Tedd Josiah's emotional letter to late wife, Reginah Katar
When Regina Katar, the wife to legendary producer Tedd Josiah, died after a short illness in October 2017, leaving behind a three-month-old daughter, Jameela Wendo alias Jay Jay, every word he posted, interviews he made after her burial told of his pain, grief and a new reckoning to fatherhood, but above all, his undying love for the deceased. In a message to Katar three years after she succumbed to birth-related complications, Josiah in an emotional post on his Instagram account stated that he sometimes feels that their daughter, now four-years-old, sometimes sees the emptiness in his eyes. The Blue Zebra founder turned fashion designer noted that he is grateful for the anchor that she left behind, Jay Jay.

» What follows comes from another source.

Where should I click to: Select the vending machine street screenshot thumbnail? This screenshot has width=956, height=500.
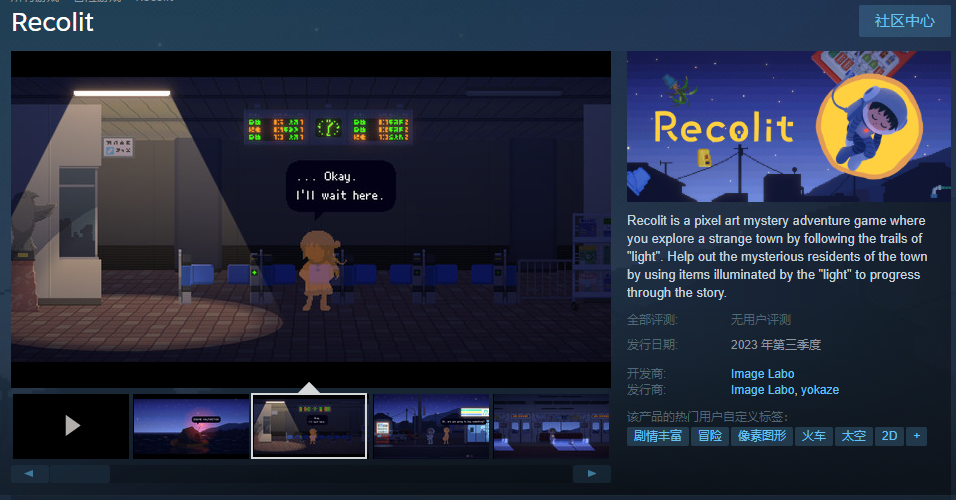pos(431,426)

“Dear mama, we learnt to dance in the rain but this dance would have been much better with you. Your Empress is doing her best to love papa sometimes it feels like she sees the emptiness in my eyes, especially when she just comes to hold and kiss me for no reason. Thank u mama thank u for this anchor you left for me. Askim. One sweet day,” he wrote. On her death anniversary in 2019, he shared that her passing at 26 hit him hard and expressed that no child should grow without a mother saying there is no healing from grief.
“No child should ever be without a mother! No child! My friend u were magic, rest cause every Friday it plays back in my head...But broken crayons still paint so I will paint,” stated the producer. “What is grief like? Well it’s like the waves of an ocean sometimes they are high sometimes low but you're guaranteed they will hit. What causes them? Memories, jolts of confusion, uncertainty and moments of self-doubt all play roles in this. How long does it take to heal? U don’t heal u just learn to walk with the limp.” He pointed out that she was okay that fateful evening but as the night dragged on, she fell ill and was rushed to the hospital but never made it out after dying in her sleep.
“Friday 7:30 pm dinner at home with mama and Jay Jay she’d cooked rice and chicken and was happy beyond words. Then a movie, as Jay Jay slept between us on the couch. After the film, we went to bed and she’d talked right thru the movie! 3 am as she breastfed she complained that heat head hurt, took meds and threw them up. So we dashed to hospital and she fell asleep and never woke up again,” said Josiah. “5 am Jay Jay and I sat in my car confused lost and alone. She’d just gone like that.” Katar was laid to rest at Ihururu village, Nyeri County.
Opening up to Grace Msalame about family and especially why his first marriage broke down, the Joka Jok luxury handbag founder narrated that he grew distant and caused his ex-wife heartache on leaving the country for two years on a self-imposed exile. “I had been married before and I had a two-year-old girl at the time I left the country and we were just beginning to bond and people thought it was exile. Yes, it was partially exile because I had been threatened but I also needed to go and grow in a space where I wasn’t ready to be a family man. I was breaking people more than I was building them and everything that I had built was false,” he said. “You know how you are told you grow up and must get married, and these are the boxes you have to tick and you must do x, y and z. You must live in a certain way. I was just ticking boxes and then I realized I don’t even love this person and I’m actually on a daily basis breaking her and she is breaking me,” narrated Josiah.
While in the UK, he disclosed that he would cry, haunted by the absence of his children, episodes that saw him choose to reconnect. “I was in the UK starting my life again, learning again and anytime I would see a man with a child, I would start crying instantly and the tears would just roll down my face continually. I realized I wanted to a second chance at this, I wanted to get it right. Now we have a bond with my kids, all three of them, I love them to bits. They spend a lot of time with me at home but because they are in their teens, I isolate them from social media because it can get abet rough because of their schools and everything,” he added.